John Marsh, a junior finance major and New York native, chose to receive the J&J vaccine so he wouldn’t need to return to Connecticut after the semester ends to receive a second dose.
“I was indifferent at first as to which vaccine I was receiving, however, I was very thrilled to hear that I would at least receive a shot before the summer,” Marsh said.
Marsh said he was startled by the news of the pause in distribution of the J&J vaccine at first, but after looking into it, he was not worried.
“There have been only six cases out of the total 6.8 million doses that have been (issued) throughout the globe,” Marsh said. “That is a very small percentage, and these blood clot cases may not even be linked to the vaccine. There may be other factors weighing in on why this is occurring, such as other medication that those individuals are dealing with, as well as what prior medical issues those individuals may have had. The six people (affected) are all also women, so as a male, I am not as worried yet.”

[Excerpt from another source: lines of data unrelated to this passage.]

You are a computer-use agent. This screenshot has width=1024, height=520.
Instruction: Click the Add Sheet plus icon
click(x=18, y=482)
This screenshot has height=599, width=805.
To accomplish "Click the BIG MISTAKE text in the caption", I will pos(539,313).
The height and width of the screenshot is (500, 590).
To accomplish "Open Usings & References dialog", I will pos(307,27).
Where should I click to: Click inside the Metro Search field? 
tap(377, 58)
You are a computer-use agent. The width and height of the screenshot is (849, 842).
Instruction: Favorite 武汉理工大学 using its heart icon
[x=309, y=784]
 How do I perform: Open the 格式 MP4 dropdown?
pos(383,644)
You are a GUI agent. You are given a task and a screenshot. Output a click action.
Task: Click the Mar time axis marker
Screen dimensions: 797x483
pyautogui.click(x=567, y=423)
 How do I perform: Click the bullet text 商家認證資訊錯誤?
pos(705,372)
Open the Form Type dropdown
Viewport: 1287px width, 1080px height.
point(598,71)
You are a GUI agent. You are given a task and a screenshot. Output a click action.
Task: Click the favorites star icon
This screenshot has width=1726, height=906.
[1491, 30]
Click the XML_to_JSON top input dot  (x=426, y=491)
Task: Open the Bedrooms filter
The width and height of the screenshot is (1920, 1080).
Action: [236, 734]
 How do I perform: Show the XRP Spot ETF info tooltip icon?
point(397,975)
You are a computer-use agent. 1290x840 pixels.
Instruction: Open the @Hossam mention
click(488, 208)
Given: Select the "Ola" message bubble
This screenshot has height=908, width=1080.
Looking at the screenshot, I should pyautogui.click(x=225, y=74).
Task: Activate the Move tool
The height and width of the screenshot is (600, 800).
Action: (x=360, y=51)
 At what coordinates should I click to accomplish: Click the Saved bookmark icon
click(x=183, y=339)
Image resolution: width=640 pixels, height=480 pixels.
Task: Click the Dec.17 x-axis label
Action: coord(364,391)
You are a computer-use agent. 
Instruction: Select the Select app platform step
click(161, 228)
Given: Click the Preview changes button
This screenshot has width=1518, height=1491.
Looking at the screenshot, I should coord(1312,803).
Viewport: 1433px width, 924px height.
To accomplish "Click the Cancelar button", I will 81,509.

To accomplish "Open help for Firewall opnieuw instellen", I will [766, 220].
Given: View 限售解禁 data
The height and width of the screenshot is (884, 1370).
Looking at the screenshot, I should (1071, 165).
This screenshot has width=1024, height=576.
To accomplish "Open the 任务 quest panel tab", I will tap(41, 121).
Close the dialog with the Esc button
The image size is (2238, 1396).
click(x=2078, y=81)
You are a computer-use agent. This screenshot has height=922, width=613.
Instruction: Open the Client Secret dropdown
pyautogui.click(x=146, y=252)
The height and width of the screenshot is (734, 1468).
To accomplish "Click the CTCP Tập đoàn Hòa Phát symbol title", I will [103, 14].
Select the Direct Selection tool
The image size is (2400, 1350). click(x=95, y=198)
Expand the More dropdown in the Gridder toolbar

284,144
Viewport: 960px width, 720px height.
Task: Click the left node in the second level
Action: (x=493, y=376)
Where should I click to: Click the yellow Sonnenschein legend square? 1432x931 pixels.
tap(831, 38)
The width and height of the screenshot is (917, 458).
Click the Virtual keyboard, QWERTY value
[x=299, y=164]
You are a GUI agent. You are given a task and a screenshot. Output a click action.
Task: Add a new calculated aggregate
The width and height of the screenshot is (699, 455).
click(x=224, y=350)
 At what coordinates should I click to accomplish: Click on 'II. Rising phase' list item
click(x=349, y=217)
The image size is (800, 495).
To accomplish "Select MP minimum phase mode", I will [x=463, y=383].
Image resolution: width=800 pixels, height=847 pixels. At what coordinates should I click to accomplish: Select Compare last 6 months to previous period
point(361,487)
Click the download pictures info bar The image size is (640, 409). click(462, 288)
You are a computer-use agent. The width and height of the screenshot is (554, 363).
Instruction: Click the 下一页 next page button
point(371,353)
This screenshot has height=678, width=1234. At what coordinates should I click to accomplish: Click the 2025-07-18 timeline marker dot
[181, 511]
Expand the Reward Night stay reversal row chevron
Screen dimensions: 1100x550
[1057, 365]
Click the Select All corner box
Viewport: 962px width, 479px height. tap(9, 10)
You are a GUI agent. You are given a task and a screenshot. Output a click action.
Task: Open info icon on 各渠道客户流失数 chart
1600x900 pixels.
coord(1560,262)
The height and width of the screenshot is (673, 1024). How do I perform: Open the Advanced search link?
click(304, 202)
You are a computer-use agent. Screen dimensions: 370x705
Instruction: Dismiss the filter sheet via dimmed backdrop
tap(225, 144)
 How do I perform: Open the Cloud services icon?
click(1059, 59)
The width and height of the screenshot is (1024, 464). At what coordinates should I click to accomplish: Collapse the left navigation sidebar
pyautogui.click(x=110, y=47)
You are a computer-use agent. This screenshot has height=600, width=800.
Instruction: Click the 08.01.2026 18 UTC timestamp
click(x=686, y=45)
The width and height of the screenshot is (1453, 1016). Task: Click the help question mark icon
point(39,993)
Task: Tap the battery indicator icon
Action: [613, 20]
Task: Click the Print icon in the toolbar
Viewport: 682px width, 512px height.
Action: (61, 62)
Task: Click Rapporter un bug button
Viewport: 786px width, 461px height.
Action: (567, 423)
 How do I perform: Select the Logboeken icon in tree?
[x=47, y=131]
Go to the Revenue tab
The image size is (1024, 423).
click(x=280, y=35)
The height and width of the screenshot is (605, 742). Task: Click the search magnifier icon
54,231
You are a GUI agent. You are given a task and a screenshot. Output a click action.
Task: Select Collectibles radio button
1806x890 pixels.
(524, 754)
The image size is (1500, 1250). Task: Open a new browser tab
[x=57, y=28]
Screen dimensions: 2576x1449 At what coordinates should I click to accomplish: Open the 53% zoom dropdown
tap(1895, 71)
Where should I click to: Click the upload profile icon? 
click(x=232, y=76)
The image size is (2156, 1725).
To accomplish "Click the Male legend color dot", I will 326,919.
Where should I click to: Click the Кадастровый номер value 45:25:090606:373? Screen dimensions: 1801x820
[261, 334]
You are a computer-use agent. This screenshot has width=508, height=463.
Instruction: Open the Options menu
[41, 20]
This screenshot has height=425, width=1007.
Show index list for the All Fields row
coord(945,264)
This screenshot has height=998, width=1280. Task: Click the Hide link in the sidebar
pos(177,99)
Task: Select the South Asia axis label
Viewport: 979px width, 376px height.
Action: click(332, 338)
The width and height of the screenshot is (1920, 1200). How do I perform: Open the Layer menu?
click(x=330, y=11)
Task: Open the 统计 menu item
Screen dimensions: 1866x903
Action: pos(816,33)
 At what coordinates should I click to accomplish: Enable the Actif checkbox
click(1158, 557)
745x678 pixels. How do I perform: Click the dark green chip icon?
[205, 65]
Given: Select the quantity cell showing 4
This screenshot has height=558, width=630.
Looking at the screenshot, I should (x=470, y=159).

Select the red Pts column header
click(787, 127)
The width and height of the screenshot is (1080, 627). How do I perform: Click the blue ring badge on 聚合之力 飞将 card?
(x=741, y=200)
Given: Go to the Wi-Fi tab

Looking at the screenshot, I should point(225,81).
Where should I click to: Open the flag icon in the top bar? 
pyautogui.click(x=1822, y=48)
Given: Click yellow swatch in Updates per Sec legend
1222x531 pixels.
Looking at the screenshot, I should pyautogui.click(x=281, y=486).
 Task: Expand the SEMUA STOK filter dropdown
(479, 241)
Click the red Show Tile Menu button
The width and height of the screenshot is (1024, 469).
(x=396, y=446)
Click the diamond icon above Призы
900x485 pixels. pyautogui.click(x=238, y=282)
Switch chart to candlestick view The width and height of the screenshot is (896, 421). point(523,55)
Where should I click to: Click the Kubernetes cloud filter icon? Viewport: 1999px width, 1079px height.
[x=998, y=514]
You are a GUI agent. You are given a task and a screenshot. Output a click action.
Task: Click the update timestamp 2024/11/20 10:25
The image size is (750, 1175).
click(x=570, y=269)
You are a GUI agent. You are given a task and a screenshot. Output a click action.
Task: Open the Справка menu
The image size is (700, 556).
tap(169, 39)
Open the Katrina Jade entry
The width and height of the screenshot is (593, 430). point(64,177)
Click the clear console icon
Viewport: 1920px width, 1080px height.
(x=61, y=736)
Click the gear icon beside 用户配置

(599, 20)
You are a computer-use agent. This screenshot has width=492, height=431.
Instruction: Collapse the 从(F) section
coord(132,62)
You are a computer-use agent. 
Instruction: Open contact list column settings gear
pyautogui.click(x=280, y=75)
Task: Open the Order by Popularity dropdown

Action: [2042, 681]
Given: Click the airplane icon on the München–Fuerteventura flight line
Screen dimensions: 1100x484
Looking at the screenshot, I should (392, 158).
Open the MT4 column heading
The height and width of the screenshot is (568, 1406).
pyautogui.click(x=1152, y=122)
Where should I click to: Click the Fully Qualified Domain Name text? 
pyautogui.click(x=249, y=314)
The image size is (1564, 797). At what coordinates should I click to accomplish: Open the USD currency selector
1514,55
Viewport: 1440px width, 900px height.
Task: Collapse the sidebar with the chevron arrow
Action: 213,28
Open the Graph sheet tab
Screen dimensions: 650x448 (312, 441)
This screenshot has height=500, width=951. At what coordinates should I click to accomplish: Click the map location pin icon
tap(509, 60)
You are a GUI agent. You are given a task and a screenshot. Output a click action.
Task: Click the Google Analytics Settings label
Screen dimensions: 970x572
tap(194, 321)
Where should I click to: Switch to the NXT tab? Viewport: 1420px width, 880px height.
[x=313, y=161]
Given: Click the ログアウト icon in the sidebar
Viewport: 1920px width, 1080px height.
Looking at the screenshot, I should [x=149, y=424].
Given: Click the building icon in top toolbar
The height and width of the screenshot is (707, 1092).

Jennifer McCue, a first-year graphic and interactive design major, chose to receive the J&J vaccine in New Jersey, so she would not have to return to her home state a second time.
“I think if they do more research and the pause is lifted, the J&J vaccine would be more convenient for students so they don’t have to go back to get a second dose,” McCue said.
Due to experiencing side effects from the inoculation, McCue said she was initially worried when she heard about the cases of blood clots linked to the J&J vaccine. However, since it has now been more than three weeks since she has received it, McCue said she is no longer concerned.
“I don’t really regret (getting) it, I feel like the pause isn’t going to last for long because the cases are so rare,” McCue said.
Isabella Foley, a first-year film, television and media arts major, was scheduled to receive the J&J vaccine on April 14. After the news of the cases of blood clots, Foley did not get it.
“I know it is a low number of cases for blood clots but it definitely didn’t provide encouragement to go through with the shot, so I decided not to,” Foley said. “I think that I would most likely not have experienced those risks, but since there are other, safer vaccines available I plan on doing one of those instead.”
However, Foley said if she had already received the vaccine before the pause was implemented, she thinks she would have been wary but not regretful.
“If I already had (received it) before the news came out, I don’t think I would necessarily regret it,” Foley said. “I just would be a little more worried for my health and watch how it affects my body.”
Hill said Quinnipiac originally planned to distribute the J&J vaccine at the on-campus clinic set for the end of the month. Due to the pause, the Pfizer vaccine will instead be available.
“I’m sure that people out there that have been vaccine hesitant who will say, ‘I told you so, we knew this would happen and these aren’t safe,’” Hill said. “So we just need to approach that and say, we do have a system that recognizes when adverse events like this happen and the public is informed, we’re not hiding anything and with the other vaccines, we have (distributed) tens of millions of doses, so we should feel very comfortable with that.”
Students like Marsh feel that there’s no use in being fearful of adverse effects since he has already taken the J&J vaccine.
“I’m not going to live in fear from something that already has been injected into me. No going back now,” said Marsh.